Quantifying concordance of correlated cosmological data sets
Marco Raveri, Georgios Zacharegkas, Wayne Hu
TL;DR
The paper develops concordance and discordance estimators for correlated cosmological data within a Gaussian Linear Model, complemented by exact non-Gaussian (MCMC) approaches. It contrasts data-split and parameter-split strategies for incorporating correlations and derives optimal parameter-shift and goodness-of-fit statistics, including their exact or approximate distributions under Gaussian and non-Gaussian regimes. Using Pantheon SN data calibrated by Riess H0, it shows overall agreement with ΛCDM, finds no significant internal tensions above ~1%, and demonstrates that non-Gaussianities and data correlations can materially affect statistical conclusions, especially in high-redshift splits. The work provides a practical, cross-checked toolkit for robust internal consistency tests that will be valuable for current and future precision cosmology surveys.
Abstract
We develop estimators of agreement and disagreement between correlated cosmological data sets. These account for data correlations when computing the significance of both tensions and excess confirmation while remaining statistically optimal. We discuss and thoroughly characterize different approaches commenting on the ones that have the best behavior in practical applications. We complement the calculation of their statistical distribution within the Gaussian model with one estimator that takes non-Gaussianities fully into account.
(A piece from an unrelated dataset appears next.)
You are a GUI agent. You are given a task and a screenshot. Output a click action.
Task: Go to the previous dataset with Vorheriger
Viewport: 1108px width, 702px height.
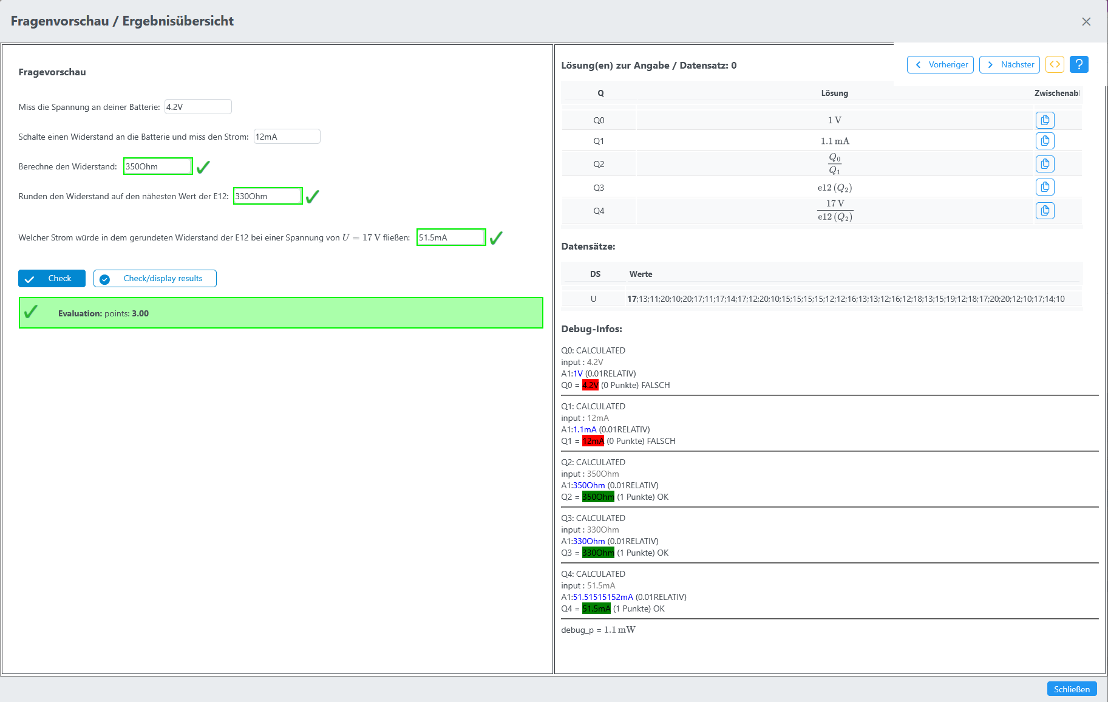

To illustrate the use of our techniques, we apply these estimators to supernovae measurements of the distance-redshift relation, absolutely calibrated by the local distance ladder. The suite of best estimators that we discuss finds results that are in excellent agreement between estimators and find no indications of significant internal inconsistencies in this data set above the $1\%$ probability threshold. This shows the robustness of local determinations of the Hubble constant to features in the distance-redshift relation.